= Earthquake weather =

Weather believed to precede earthquakes

Earthquake weather is a type of weather popularly believed to precede earthquakes.

==History==

Since ancient times, the notion that weather can somehow foreshadow coming seismic activity has been the topic of much discussion and debate. Geologist Russell Robinson has described "earthquake weather" as one of the most common pseudoscientific methods of predicting earthquakes.

Aristotle proposed in the 4th century BC that earthquakes were caused by winds trapped in caves. Small tremors were thought to have been caused by air pushing on the cavern roofs, and large ones by the air breaking the surface. This theory led to a belief in 'earthquake weather', that because a large amount of air was trapped underground, the weather would be hot and calm before an earthquake. A later theory stated that earthquakes occurred in calm, cloudy conditions, and were usually preceded by strong winds, fireballs, and meteors. A modern theory proposes that certain cloud formations may be used to predict earthquakes; however, this idea is rejected by most geologists.

==Background on earthquakes==

An earthquake is caused by a sudden slip on a fault. Tectonic plates are always slowly moving, but they can get stuck at their edges due to friction. When the stress on the edge of a tectonic plate overcomes the friction, there is an earthquake that releases energy in waves that travel through the Earth's crust and cause the shaking that is felt. For example, in California, there are two plates, the Pacific plate and the North American plate. The Pacific plate consists of most of the Pacific Ocean floor, and also includes Baja California and the California coastline. The North American plate comprises most of the North American continent, including the inland parts of California, as well as parts of the Atlantic and Arctic Oceans' floors. The primary boundary between these two plates is the San Andreas Fault. The San Andreas Fault is more than 800 miles long and extends to depths of at least 10 miles. Many other smaller faults like the Hayward (San Francisco Bay Area) and the San Jacinto (Southern California) join with the San Andreas to form the San Andreas Fault Zone. The Pacific plate grinds northwestward past the North American plate at a rate of about two inches per year.

==Earthquake cloud==
Earthquake clouds are clouds claimed to be signs of imminent earthquakes. They have been described in antiquity: In chapter 32 of his work Brihat Samhita, Indian scholar Varahamihira (505-587) discussed a number of signs warning of earthquakes, including extraordinary clouds occurring a week before the earthquake. In modern times, some scientists have claimed to accurately predict earthquake occurrences by observing clouds. These claims, which were originally popularised in Japan during the 1940s, have gained significant traction in China. However, these claims have very little support in the scientific community.

==Psychology==
It has been proposed by W. J. Humphreys that earthquake weather is not of geological causes, but merely a psychological manifestation. Humphreys argued that "the general state of irritation and sensitiveness developed in us during the hot, calm, perhaps sultry weather given this name, inclines us to sharper observation of earthquake disturbances and accentuates the impression they make on our senses, so that we retain more vivid memories of such quakes while possibly over-looking entirely the occurrences on other more soothing days".

==Scientific validity==

Some recent research has found a correlation between a sudden relative spike in atmospheric temperature 2–5 days before an earthquake. It is speculated that this rise is caused by the movement of ions within the Earth's crust, related to an oncoming earthquake. Furthermore, this relative temperature change would not cause any single recognizable weather pattern that could be labelled "earthquake weather".
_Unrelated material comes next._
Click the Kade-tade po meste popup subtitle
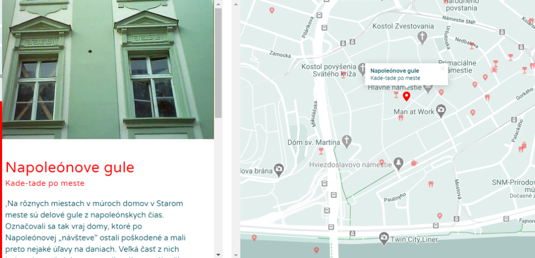The width and height of the screenshot is (535, 258). coord(395,78)
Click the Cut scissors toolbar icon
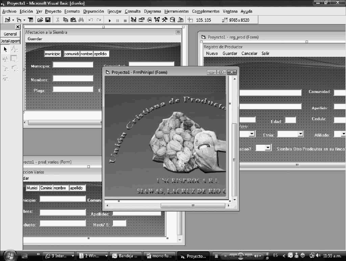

At the 2011 American Geophysical Union Fall Meeting, Shimon Wdowinski announced an apparent temporal connection between tropical cyclones and earthquakes.

In April 2013, a team of seismologists at the Georgia Institute of Technology re-examined data from the 2011 Virginia earthquake using pattern-recognition software and found a correlation between Hurricane Irene's nearby passage and an unexpected rise in the number of aftershocks.